Given exercise:
Please format the lines of the items below as a JSON list of strings, one string per line, leaving out blank lines and the pictures.

(Entries on finding words and elements)
════════

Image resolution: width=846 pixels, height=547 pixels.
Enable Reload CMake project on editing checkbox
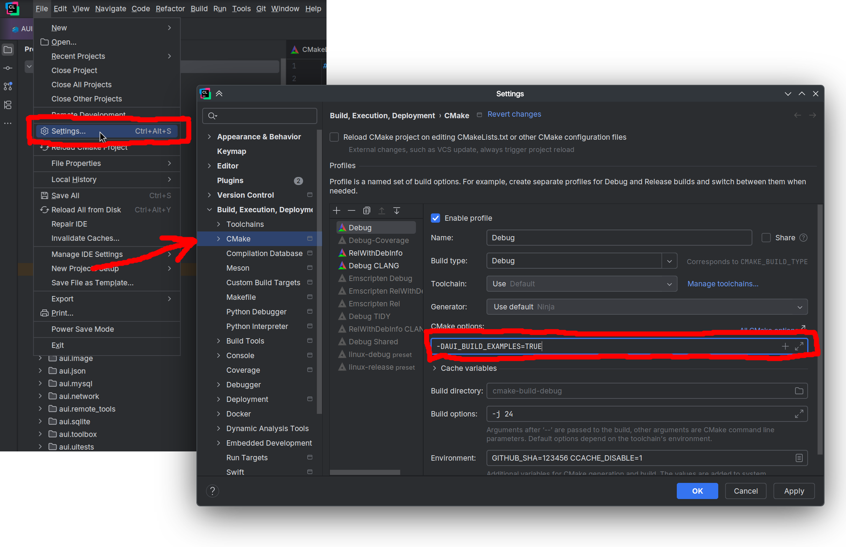click(x=334, y=137)
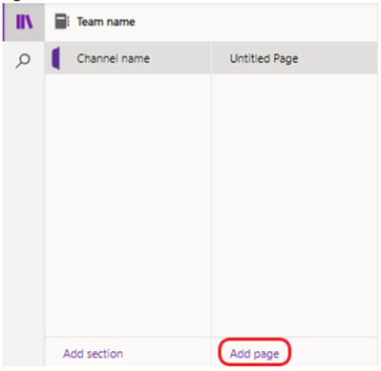Click the divider between sections and pages
This screenshot has width=381, height=371.
point(211,205)
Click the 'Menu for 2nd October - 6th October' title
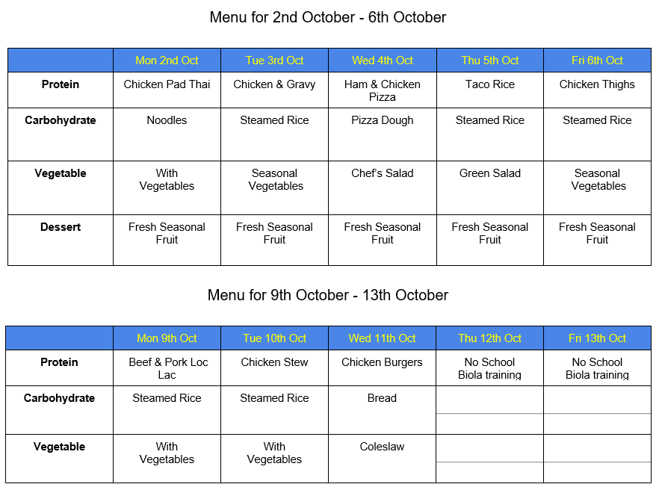Image resolution: width=659 pixels, height=490 pixels. pos(328,17)
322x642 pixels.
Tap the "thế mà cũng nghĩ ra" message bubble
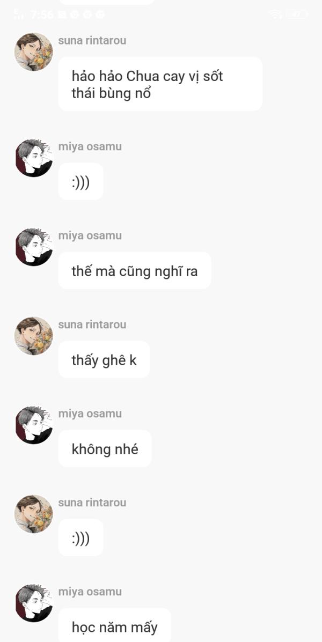(135, 271)
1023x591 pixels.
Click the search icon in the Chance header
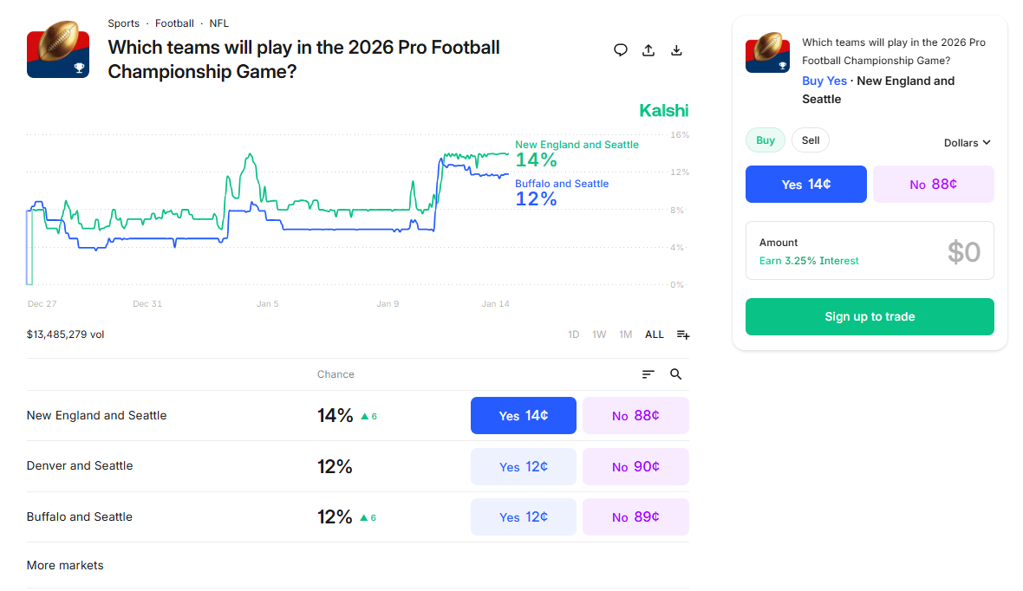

════════

Solved exercise:
[
  "Image resolution: width=846 pixels, height=547 pixels.",
  "Enable Reload CMake project on editing checkbox",
  "click(x=334, y=137)",
  "Click the divider between sections and pages",
  "This screenshot has width=381, height=371.",
  "point(211,205)",
  "Click the 'Menu for 2nd October - 6th October' title",
  "Image resolution: width=659 pixels, height=490 pixels. pos(328,17)",
  "322x642 pixels.",
  "Tap the \"thế mà cũng nghĩ ra\" message bubble",
  "(135, 271)",
  "1023x591 pixels.",
  "Click the search icon in the Chance header"
]